How To Integrate Okta SSO with Chainguard

The Chainguard platform supports single sign-on (SSO) authentication for users. By default, users can log in with GitHub, GitLab, and Google, but SSO support lets users bring their own identity provider for authentication.

This guide outlines how to create an Okta application and integrate it with Chainguard. After completing this guide, you’ll be able to log in to Chainguard using Okta and you’ll no longer be limited to the default SSO options.

Prerequisites

To complete this guide, you need the following.

• chainctl installed on your system. Follow our guide on How To Install chainctl if you don’t already have this installed.
• An Okta account over which you have administrative access.

Create an Okta App integration

To integrate your Okta identity provider with the Chainguard platform, log in to Okta and navigate to the Applications landing page in the Admin console.

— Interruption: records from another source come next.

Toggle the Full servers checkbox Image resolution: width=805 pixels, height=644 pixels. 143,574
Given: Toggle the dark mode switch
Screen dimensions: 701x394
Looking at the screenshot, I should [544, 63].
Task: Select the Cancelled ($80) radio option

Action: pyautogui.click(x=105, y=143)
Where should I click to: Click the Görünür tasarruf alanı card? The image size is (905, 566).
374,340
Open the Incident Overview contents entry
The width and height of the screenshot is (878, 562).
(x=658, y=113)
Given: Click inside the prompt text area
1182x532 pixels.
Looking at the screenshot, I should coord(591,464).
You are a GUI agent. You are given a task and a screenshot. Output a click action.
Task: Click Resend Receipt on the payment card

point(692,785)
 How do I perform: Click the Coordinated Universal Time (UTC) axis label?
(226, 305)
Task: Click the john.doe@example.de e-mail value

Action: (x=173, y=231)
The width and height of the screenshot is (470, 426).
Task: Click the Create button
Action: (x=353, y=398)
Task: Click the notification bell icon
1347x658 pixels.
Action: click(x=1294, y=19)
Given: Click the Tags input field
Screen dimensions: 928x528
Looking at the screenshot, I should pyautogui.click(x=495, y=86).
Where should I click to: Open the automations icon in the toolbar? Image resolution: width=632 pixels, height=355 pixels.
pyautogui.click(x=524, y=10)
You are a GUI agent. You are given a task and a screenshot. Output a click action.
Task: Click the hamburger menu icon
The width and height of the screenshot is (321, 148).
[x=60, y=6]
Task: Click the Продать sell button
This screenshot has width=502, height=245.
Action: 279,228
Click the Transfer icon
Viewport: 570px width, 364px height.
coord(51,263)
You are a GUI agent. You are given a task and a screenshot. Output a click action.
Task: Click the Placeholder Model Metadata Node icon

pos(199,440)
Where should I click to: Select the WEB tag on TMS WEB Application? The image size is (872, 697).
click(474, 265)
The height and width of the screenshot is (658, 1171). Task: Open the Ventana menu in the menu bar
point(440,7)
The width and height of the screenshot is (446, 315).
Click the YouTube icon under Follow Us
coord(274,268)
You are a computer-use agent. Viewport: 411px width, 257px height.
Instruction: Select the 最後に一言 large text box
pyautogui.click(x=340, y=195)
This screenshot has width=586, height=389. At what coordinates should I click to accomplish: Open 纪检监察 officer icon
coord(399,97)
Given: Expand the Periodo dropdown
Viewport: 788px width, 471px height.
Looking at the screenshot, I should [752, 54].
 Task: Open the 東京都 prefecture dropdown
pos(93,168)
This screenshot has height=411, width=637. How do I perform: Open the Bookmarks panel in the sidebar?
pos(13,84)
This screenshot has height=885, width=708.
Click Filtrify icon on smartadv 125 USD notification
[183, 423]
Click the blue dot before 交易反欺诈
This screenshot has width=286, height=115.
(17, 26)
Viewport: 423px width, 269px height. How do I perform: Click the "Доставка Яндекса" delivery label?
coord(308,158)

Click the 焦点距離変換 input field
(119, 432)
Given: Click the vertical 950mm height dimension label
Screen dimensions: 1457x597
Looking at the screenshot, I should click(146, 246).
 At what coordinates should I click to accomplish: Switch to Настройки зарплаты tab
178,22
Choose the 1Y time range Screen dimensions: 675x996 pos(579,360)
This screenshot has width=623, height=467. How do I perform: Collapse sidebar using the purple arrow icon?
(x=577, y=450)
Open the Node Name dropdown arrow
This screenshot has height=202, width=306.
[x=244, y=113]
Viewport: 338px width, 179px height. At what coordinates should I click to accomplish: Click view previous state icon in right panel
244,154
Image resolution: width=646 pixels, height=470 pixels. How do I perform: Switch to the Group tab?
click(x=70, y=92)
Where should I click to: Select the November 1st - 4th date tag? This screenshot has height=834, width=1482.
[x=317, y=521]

There, click Create App Integration.

Select OIDC - OpenID Connect as the sign-in method and Web Application as the application type.

Next, in the General Settings window, configure the application as follows:

• App integration name: Enter a descriptive name (like “Chainguard”) here.
• Grant type: Ensure that the grant type is set to Authorization Code only.

Warning: Don’t select other grant types, because doing so may compromise your security.

• Sign-in redirect URIs: Set the redirect URI to https://issuer.enforce.dev/oauth/callback.
• Sign-out redirect URIs: This field has a URI set to http://localhost:8080 by default. Click the X icon to remove the sign-out redirect entirely, leaving the field blank.
• Assignments: You must select one of the options in this section:
  • Allow everyone in your organization to access: This option grants access to any users you’ve added to your Okta organization.
  • Limit access to selected groups: If you select this option, you can select one or more Okta groups to have access to the identity provider.
  • Skip group assignment for now: You can select this option and configure group assignment later. However, note that users will not be able to log in unless they have been granted access to the application.

Note: For more information on Okta users and groups, refer to the official documentation.

Click Save. Then, navigate to the Sign On tab.

There, find the OpenID Connect ID Token section and click Edit. Set the Issuer option to Okta URL, then click Save.

With that, you’ve configured the Okta application. Next, you need to configure the Chainguard platform to use it by creating a custom identity provider.

Configuring Chainguard to use Okta SSO

Now that your Okta application is ready, you can create the custom identity provider.

First, log in to Chainguard with chainctl, using an OIDC provider like Google, GitHub, or GitLab to bootstrap your account.

chainctl auth login

Note that you can use this bootstrap account as a backup account — that is, an account you can use to log in if you ever lose access to your primary account. However, if you prefer to remove this role-binding after configuring the custom IDP, you can do so.

To configure the platform, make a note of the following settings from your Okta Application:

• Client ID: You can find this on the General tab under Client Credentials
• Client Secret: Find this on the General tab under Client Credentials
• Issuer URL: You can find this under the Sign On tab in the OpenID Connect ID Token section

With this information in hand, create a new identity provider with the following commands.

export NAME=okta
export CLIENT_ID=<your client id here>
export CLIENT_SECRET=<your client secret here>
export ISSUER=<your issuer url here>
chainctl iam identity-provider create \
  --configuration-type=OIDC \
  --oidc-client-id=${CLIENT_ID} \
  --oidc-client-secret=${CLIENT_SECRET} \
  --oidc-issuer=${ISSUER} \
  --oidc-additional-scopes=email \
  --oidc-additional-scopes=profile \
  --default-role=viewer \
  --name=${NAME}

Note the --default-role option. This defines the default role granted to users registering with this identity provider. This example specifies the viewer role, but depending on your needs you might choose editor or owner. If you don’t include this option, you’ll be prompted to specify the role interactively. For more information, refer to the IAM and Security section of our Introduction to Custom Identity Providers in Chainguard tutorial.

You can refer to our Generic Integration Guide in our Introduction to Custom Identity Providers article for more information about the chainctl iam identity-provider create command and its required options.

Logging in to Chainguard with the Okta identity provider

To log in to the Chainguard Console with the new identity provider you just created, navigate to console.chainguard.dev/auth/login, enter your Chainguard organization’s name into the Email or organization box, and click Continue. This opens a new window with the Okta login flow, where you can complete the login process.

You can also use the custom identity provider to log in through chainctl. To do this, run the chainctl auth login command and add the --identity-provider option followed by the identity provider’s ID value:

chainctl auth login --identity-provider <IDP-ID>

The ID value appears in the ID column of the table returned by the chainctl iam identity-provider create command you ran previously. You can also retrieve this table at any time by running chainctl iam identity-provider ls -o table when logged in.